Tarzan's Hidden Jungle is a 1955 black-and-white film from RKO Pictures directed by Harold D. Schuster and starring Gordon Scott in his first film as Tarzan, taking over the role from Lex Barker, who had in turn followed Johnny Weissmuller in the series. The film about Edgar Rice Burroughs' ape-man also features Vera Miles and Jack Elam. It was the last of twelve Tarzan pictures released by RKO.

Tarzan's mate, Jane, does not appear in the film. Tarzan at first seems to show more than casual interest in Miles' character Jill Hardy, but ultimately there is no romance. In real life, Scott and Miles were married after the film was completed.
Scott eventually played Tarzan in six movies over a five-year span.

Plot
Two hunters come into the jungle intent on killing as many animals as they can in order to get barrels of animal fat, lion skins and elephant tusks.
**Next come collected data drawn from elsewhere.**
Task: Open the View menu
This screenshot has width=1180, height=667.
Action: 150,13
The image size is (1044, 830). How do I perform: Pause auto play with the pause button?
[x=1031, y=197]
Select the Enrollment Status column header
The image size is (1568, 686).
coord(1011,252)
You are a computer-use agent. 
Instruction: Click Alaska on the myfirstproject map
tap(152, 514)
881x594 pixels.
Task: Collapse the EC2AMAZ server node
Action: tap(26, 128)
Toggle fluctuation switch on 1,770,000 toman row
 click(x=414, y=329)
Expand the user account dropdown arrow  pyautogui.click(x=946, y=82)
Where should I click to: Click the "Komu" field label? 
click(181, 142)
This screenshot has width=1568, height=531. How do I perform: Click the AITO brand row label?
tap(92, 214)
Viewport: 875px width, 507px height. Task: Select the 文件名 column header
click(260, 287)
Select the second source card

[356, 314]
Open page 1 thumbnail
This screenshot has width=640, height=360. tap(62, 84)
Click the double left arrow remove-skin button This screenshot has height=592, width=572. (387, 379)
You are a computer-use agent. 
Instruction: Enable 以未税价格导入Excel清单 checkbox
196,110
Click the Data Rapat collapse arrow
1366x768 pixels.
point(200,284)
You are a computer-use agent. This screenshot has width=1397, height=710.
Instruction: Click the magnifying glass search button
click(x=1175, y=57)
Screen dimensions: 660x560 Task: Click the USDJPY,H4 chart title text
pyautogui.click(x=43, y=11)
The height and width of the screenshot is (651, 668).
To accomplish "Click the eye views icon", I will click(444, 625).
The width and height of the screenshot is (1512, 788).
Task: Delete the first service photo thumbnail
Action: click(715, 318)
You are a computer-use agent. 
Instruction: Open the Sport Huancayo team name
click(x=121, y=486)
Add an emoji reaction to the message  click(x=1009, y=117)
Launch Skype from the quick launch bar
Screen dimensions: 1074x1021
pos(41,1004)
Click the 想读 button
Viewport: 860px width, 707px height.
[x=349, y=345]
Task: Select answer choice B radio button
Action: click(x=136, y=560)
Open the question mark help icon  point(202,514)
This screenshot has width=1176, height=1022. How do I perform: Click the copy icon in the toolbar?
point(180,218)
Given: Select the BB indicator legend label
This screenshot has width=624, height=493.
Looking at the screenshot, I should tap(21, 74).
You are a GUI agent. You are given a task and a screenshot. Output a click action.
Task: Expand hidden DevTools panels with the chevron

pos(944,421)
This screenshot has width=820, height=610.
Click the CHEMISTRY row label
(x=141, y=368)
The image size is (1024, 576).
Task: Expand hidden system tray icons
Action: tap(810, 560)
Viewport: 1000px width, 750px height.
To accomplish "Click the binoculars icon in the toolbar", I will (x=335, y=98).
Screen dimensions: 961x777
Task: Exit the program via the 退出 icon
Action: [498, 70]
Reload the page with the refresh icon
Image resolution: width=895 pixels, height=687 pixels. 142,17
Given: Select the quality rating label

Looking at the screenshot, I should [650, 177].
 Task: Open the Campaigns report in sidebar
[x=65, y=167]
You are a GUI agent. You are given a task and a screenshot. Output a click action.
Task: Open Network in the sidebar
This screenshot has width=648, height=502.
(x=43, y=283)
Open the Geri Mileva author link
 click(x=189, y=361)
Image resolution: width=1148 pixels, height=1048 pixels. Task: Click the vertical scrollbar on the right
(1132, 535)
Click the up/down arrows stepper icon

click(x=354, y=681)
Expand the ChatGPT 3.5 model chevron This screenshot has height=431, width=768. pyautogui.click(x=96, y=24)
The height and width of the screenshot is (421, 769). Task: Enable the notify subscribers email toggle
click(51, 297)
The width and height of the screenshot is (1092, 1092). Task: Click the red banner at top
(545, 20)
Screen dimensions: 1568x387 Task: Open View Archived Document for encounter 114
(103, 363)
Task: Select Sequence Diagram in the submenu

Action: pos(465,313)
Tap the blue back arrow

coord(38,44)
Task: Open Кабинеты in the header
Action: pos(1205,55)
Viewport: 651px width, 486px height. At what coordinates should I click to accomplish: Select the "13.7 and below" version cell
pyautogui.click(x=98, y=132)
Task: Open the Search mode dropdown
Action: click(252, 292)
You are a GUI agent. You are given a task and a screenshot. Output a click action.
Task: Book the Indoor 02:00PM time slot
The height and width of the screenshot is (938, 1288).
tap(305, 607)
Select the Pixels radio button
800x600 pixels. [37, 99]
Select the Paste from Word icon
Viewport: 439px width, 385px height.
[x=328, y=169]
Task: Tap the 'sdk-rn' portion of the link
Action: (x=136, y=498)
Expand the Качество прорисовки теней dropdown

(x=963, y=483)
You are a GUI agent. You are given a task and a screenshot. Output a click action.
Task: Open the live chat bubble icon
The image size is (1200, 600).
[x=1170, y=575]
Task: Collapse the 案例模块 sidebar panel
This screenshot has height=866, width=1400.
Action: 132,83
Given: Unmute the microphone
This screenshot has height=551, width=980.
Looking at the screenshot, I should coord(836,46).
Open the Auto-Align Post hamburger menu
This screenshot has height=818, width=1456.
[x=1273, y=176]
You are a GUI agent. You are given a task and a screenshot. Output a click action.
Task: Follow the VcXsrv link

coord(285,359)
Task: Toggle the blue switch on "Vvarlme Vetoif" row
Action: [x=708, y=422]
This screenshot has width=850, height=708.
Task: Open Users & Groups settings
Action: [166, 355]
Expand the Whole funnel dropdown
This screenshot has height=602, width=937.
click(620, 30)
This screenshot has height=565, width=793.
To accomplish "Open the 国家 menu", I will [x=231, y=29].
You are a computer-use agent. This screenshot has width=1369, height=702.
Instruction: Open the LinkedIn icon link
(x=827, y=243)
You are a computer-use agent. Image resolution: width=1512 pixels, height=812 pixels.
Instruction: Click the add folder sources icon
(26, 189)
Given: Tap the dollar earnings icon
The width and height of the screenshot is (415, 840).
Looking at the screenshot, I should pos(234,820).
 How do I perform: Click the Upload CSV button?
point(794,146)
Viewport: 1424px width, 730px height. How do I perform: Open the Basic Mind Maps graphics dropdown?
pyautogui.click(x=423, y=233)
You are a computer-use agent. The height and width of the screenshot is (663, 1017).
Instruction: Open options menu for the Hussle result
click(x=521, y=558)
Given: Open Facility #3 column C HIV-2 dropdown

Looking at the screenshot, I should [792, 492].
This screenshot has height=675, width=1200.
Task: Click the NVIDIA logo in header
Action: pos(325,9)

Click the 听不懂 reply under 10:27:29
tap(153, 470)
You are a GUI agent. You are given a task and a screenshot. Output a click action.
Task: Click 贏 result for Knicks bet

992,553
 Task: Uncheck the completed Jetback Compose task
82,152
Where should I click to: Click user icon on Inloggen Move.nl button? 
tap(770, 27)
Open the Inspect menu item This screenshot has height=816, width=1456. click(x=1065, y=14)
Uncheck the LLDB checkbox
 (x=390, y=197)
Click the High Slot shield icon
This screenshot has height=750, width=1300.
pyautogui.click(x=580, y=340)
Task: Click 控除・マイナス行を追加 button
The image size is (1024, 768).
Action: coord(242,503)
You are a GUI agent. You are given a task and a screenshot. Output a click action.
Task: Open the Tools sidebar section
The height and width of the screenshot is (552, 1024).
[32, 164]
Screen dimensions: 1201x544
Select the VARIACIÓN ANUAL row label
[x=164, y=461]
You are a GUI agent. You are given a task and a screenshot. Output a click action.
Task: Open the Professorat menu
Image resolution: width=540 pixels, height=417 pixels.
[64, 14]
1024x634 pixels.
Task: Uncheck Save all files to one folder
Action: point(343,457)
Tarzan tries to help a baby elephant, one of their first victims. He takes the elephant to an animal doctor and his female assistant, who have pitched their tents in the jungle to do business. The hunters turn up and pretend they are photographers and have the doctor escort them to where the animals are. They leave the doctor and start killing animals. His assistant finds out what they're really up to and goes after them but needs Tarzan's help when she stumbles into quicksand. He rescues her, and she says she needs a bath so Tarzan throws her into the river.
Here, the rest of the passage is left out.